Suppose the $k \times p$ matrix $\pmb{F}$ has columns $\pmb{f}_1, ..., \pmb{f}_{p}.$ For each $j \in \{1, ..., p\},$ how can I compute the gradient $$\nabla_{\pmb{f}_j} \text{tr}\left[(\pmb{F}^T \pmb{F})^{-1} \pmb{S}\right]$$ where $\pmb{S}$ is a $p \times p$ matrix not depending on elements of $\pmb{F}?$ I could find the gradient if the inverse weren't there, but I'm not sure how to calculate it with the inverse present. Any suggestions?
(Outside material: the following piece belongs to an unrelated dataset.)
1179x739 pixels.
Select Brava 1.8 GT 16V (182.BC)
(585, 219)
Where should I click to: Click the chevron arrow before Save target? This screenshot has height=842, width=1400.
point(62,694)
As an alternative way of expressing the question, let $g(\pmb{F}) = \text{tr}\left[(\pmb{F}^T \pmb{F})^{-1} \pmb{S}\right].$ Is there a nice expression for the $k \times p$ matrix of partial derivatives with entry $(i,j)$ equal to the partial derivative of the function $g$ with respect to the $(i,j)$ entry of $\pmb{F}?$
Write the objective function in terms of inner/Frobenius product (which I'll denote by a colon) $$\eqalign{ \lambda &= {\rm tr}((F^TF)^{-1}S) \cr &=S:(F^TF)^{-1} \cr &=S:M^{-1} \cr }$$
Now find the differential and gradient of this function $$\eqalign{ d\lambda &= -S:M^{-1}\,dM\,M^{-1} \cr &= -M^{-1}SM^{-1}:dM \cr &= -M^{-1}SM^{-1}:(dF^T\,F+F^T\,dF) \cr &= -M^{-1}(S+S^T)M^{-1}:F^T\,dF \cr &= -FM^{-1}(S+S^T)M^{-1}:dF \cr \cr G=\frac{\partial\lambda}{\partial F} &= -FM^{-1}(S+S^T)M^{-1} \cr &= -F(F^TF)^{-1}(S+S^T)(F^TF)^{-1} \cr \cr }$$ The gradient wrt the $j^{th}$ column of $F$, is just the $j^{th}$ column of $G$.